*DATA TO USE*:
------------

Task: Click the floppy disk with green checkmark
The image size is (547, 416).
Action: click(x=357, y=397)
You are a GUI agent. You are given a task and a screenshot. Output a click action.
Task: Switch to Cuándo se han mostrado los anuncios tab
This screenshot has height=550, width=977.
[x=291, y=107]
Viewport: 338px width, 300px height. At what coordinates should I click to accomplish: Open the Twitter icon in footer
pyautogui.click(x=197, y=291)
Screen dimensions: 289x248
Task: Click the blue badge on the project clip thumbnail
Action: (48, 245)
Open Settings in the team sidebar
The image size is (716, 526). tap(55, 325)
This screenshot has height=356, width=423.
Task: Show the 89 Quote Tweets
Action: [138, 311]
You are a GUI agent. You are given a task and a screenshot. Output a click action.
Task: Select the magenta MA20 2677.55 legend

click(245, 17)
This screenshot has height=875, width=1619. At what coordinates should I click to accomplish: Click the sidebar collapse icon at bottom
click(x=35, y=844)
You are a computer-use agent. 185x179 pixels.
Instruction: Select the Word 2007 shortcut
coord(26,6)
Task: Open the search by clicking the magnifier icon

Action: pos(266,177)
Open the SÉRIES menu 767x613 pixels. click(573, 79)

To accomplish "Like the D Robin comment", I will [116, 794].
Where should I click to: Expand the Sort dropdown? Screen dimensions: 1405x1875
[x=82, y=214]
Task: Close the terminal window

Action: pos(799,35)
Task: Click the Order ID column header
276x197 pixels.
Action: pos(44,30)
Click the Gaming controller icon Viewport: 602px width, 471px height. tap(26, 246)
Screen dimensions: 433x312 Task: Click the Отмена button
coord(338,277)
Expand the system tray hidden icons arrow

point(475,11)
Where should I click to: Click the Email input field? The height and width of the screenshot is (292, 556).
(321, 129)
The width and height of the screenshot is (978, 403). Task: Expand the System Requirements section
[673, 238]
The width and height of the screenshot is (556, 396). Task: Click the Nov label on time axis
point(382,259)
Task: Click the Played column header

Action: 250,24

------------

*WORK REQUIRED*:
Please repeat every one of the entries above verbatim, line for line, without changing anything.

*SOLUTION TO THE PROBLEM*:
Task: Click the floppy disk with green checkmark
The image size is (547, 416).
Action: click(x=357, y=397)
You are a GUI agent. You are given a task and a screenshot. Output a click action.
Task: Switch to Cuándo se han mostrado los anuncios tab
This screenshot has height=550, width=977.
[x=291, y=107]
Viewport: 338px width, 300px height. At what coordinates should I click to accomplish: Open the Twitter icon in footer
pyautogui.click(x=197, y=291)
Screen dimensions: 289x248
Task: Click the blue badge on the project clip thumbnail
Action: (48, 245)
Open Settings in the team sidebar
The image size is (716, 526). tap(55, 325)
This screenshot has height=356, width=423.
Task: Show the 89 Quote Tweets
Action: [138, 311]
You are a GUI agent. You are given a task and a screenshot. Output a click action.
Task: Select the magenta MA20 2677.55 legend

click(245, 17)
This screenshot has height=875, width=1619. At what coordinates should I click to accomplish: Click the sidebar collapse icon at bottom
click(x=35, y=844)
You are a computer-use agent. 185x179 pixels.
Instruction: Select the Word 2007 shortcut
coord(26,6)
Task: Open the search by clicking the magnifier icon

Action: pos(266,177)
Open the SÉRIES menu 767x613 pixels. click(573, 79)

To accomplish "Like the D Robin comment", I will [116, 794].
Where should I click to: Expand the Sort dropdown? Screen dimensions: 1405x1875
[x=82, y=214]
Task: Close the terminal window

Action: pos(799,35)
Task: Click the Order ID column header
276x197 pixels.
Action: pos(44,30)
Click the Gaming controller icon Viewport: 602px width, 471px height. tap(26, 246)
Screen dimensions: 433x312 Task: Click the Отмена button
coord(338,277)
Expand the system tray hidden icons arrow

point(475,11)
Where should I click to: Click the Email input field? The height and width of the screenshot is (292, 556).
(321, 129)
The width and height of the screenshot is (978, 403). Task: Expand the System Requirements section
[673, 238]
The width and height of the screenshot is (556, 396). Task: Click the Nov label on time axis
point(382,259)
Task: Click the Played column header

Action: 250,24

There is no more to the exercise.